What is perhaps key about Rabindranath is his humanity. He cared deeply about his fellow humans, particularly the oppressed and disadvantaged and did all in his power to encourage change. “Seeing the common and the poor, he examined their lives with a depth and feeling almost absent from Indian literature up to that point”.
He was of course not without his critics – the oppressors. He escaped assassination—and only narrowly—by Indian expatriates during his stay in a San Francisco hotel in late 1916; the plot failed when his would-be assassins fell into argument.
He was a very vociferous critic of the caste system and untouchability, for example, both lecturing and writing on the subject. Tagore's Chandalika (Untouchable Girl), was modeled on an ancient Buddhist legend describing how Ananda, the Gautama Buddha's disciple, asks a tribal girl for water. He also made "forthright denunciations of meaningless and cruel superstitious rites".
He wrote poems, novels, short stories, songs, dance-dramas, and essays on subjects as wide ranging as science and politics. All the wrongs that Rabindranath saw in society were tackled via these mechanisms.

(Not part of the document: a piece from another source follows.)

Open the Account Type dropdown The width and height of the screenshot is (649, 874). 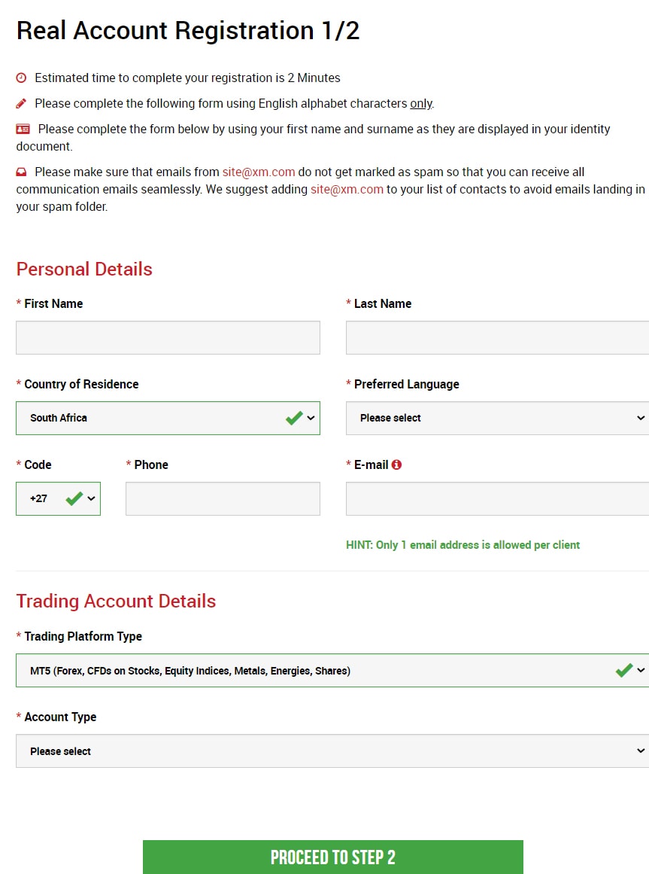coord(331,751)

He never preached or railed against what he saw to be wrong, but instead wove the ‘evil’ that he saw into a plot, an allegory or a parable - a memorable lesson using entertainment as its medium. In Ghare Baire, for example, matters of self-identity (jāti), personal freedom, and religion are developed in the context of a family story and love triangle:
“it tackles the colonial conundrum by portraying the value of all positions within a particular frame.”

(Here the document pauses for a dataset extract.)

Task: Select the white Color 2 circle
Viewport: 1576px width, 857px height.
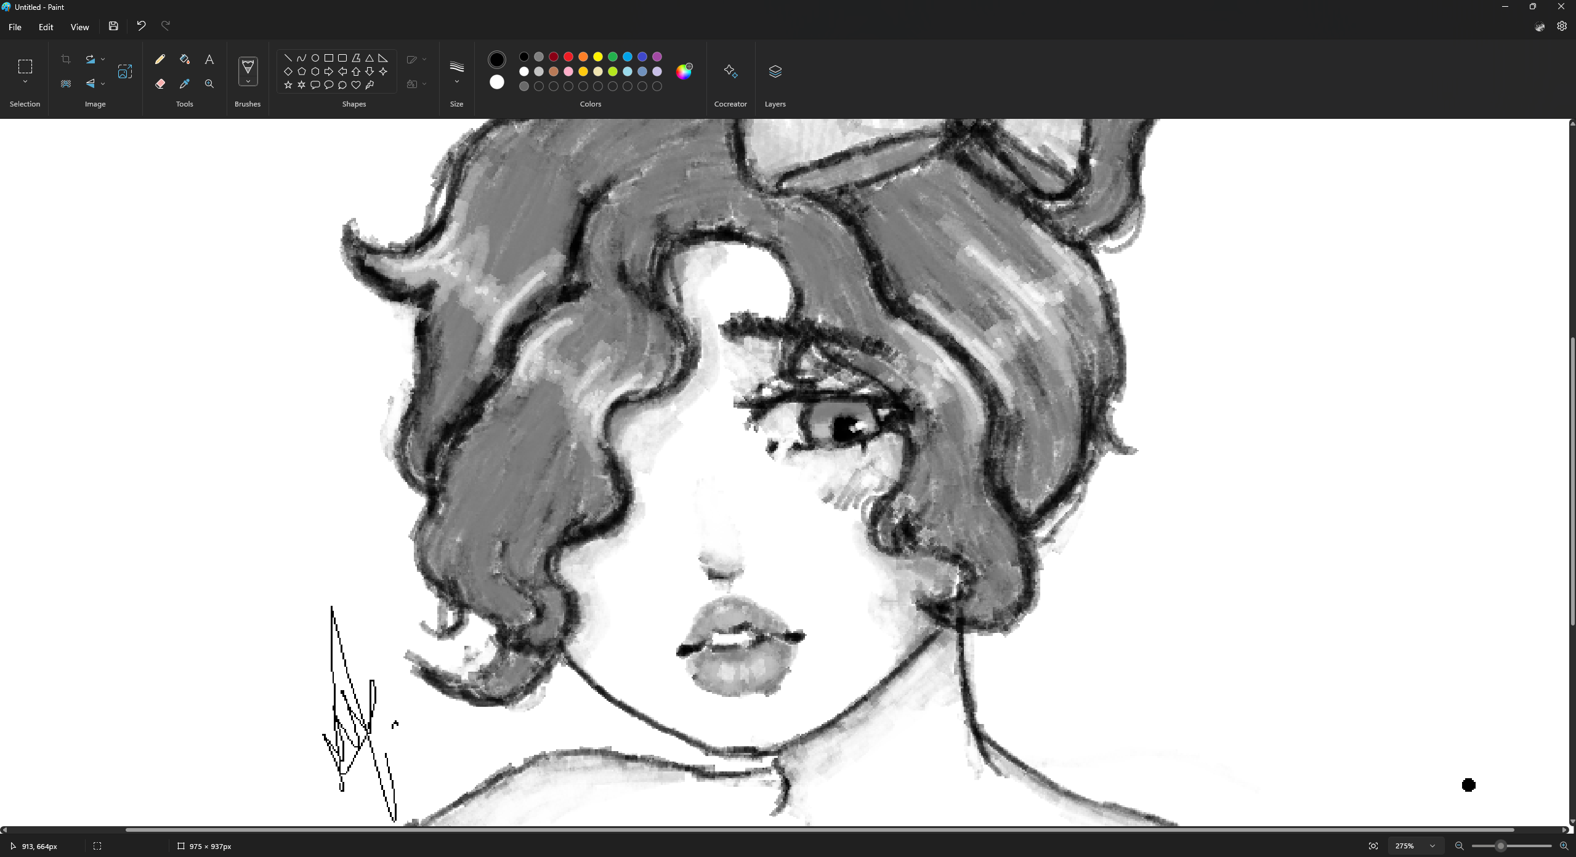Action: point(496,82)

In Jogajog (Relationships), “Tagore flaunts[sic] his feminist leanings; depicting the plight and ultimate demise of women trapped by pregnancy, duty, and family honour”.
Few were spared, he had a go at ‘Bengal's putrescent landed gentry’ and ‘new money and new arrogance’. In Chokher Bali , Tagore has a go at Bengali society via its heroine: ‘a rebellious widow ….. He pillories the custom of perpetual mourning on the part of widows, who were not allowed to remarry, and who were consigned to a life of seclusion and loneliness’. Strir Patra (The Wife's Letter) is an early treatise on female emancipation. Haimanti attacks Hindu arranged marriage and ‘spotlights their often dismal domesticity, and the hypocrisies plaguing the Indian middle classes’.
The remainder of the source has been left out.